Collaborators: Wayne Hu, Cora Dvorkin, Hiranya Peiris
Papers: [1], [2], [3], [4], [5], [6], [7]

During the epoch of reionization, hydrogen atoms in the intergalactic medium are ionized by radiation from the first stars and quasars. The resulting free electrons rescatter photons from the CMB, reducing the amplitude of CMB temperature anisotropies and generating additional CMB polarization anisotropies on large scales. The effect on the angular power spectrum of the CMB temperature (CTT) is difficult to distinguish from changes to the amplitude of primordial fluctuations from inflation, but in the E-mode polarization power spectrum (CEE) reionization produces a detectable feature on large scales (low ℓ). From WMAP measurements of the amplitude of this feature, we know that the total optical depth to reionization is approximately τ=0.09, which implies that reionization occurred at a redshift of about 10.
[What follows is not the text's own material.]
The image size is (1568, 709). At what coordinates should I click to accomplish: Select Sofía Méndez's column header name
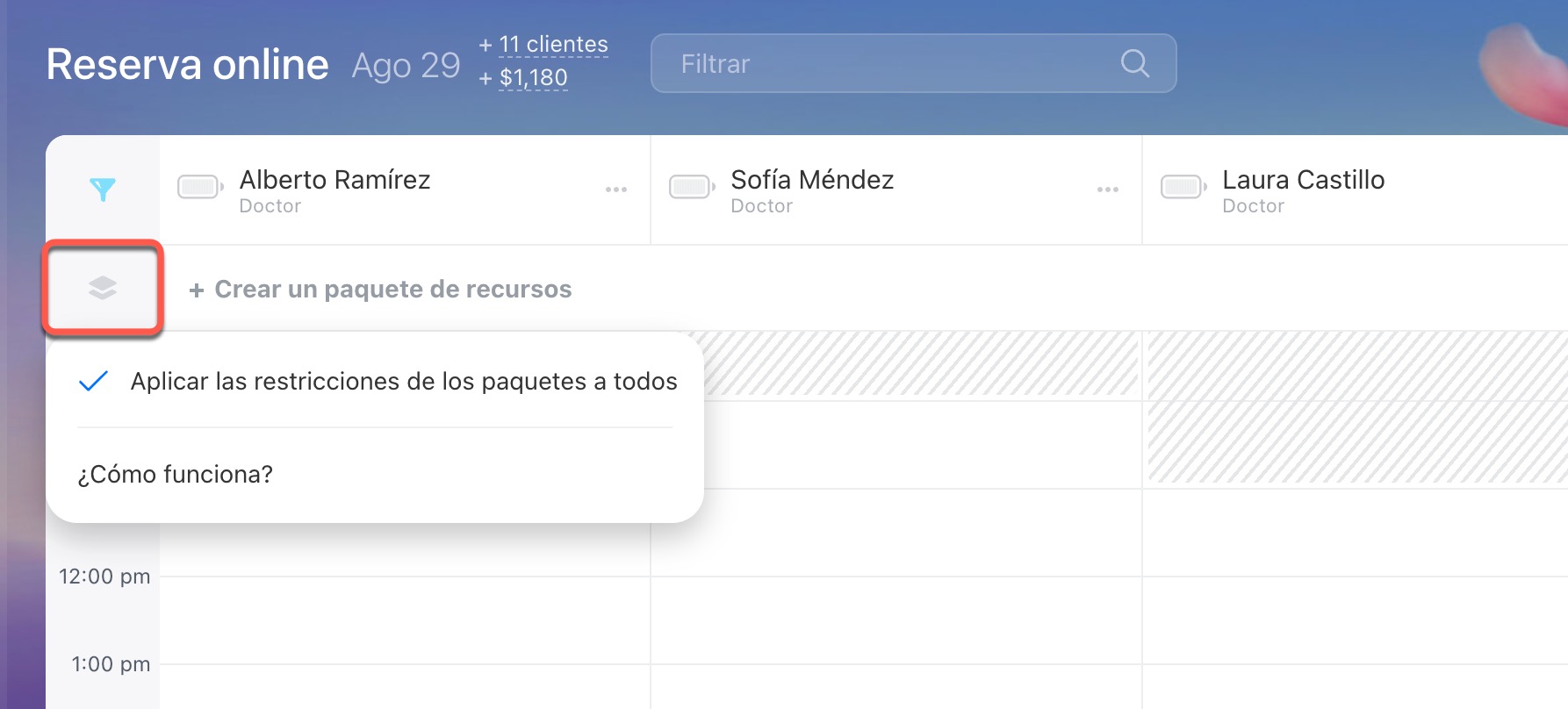(812, 180)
While measurements of CEE can determine the total optical depth τ fairly well, it is more difficult to tell whether the transition from a neutral medium to an ionized medium happened quickly or slowly. The figure on the right shows two very different ionization histories with similar values of τ (see inset) and their corresponding polarization power spectra. Although there are clear differences in the spectra at ℓ<30, data from WMAP are not precise enough to distinguish between these models (see points and error bars, showing 3-year WMAP data). Until the large-scale polarization measurements improve with data from upcoming experiments like Planck, the detailed evolution of the ionized fraction during reionization will remain largely unknown. Given this uncertainty, most analyses of CMB data assume a simple form for the ionization history (e.g., an instant transition).

In a series of papers, we studied the impact of this uncertainty in the ionization history on the estimated values of cosmological parameters using a general parametrization of the ionization history based on principal components. With current WMAP data, the impact is fairly small: relative to an analysis that assumes instant reionization, accounting for uncertainty in the ionization history slightly increases both the central value of the estimated optical depth (to about 0.10) and the uncertainty in τ. Even this small change can significantly affect parameters correlated with τ. For example, evidence for deviations from a scale-invariant primordial power spectrum weakens when reionization uncertainty is considered. Future CMB polarization measurements from Planck and other experiments will improve constraints on reionization but will also be more susceptible to assumptions about the form of the ionization history; for Planck, accounting for uncertainty in the evolution of the ionized fraction is expected to increase the error on τ from 0.005 to 0.01.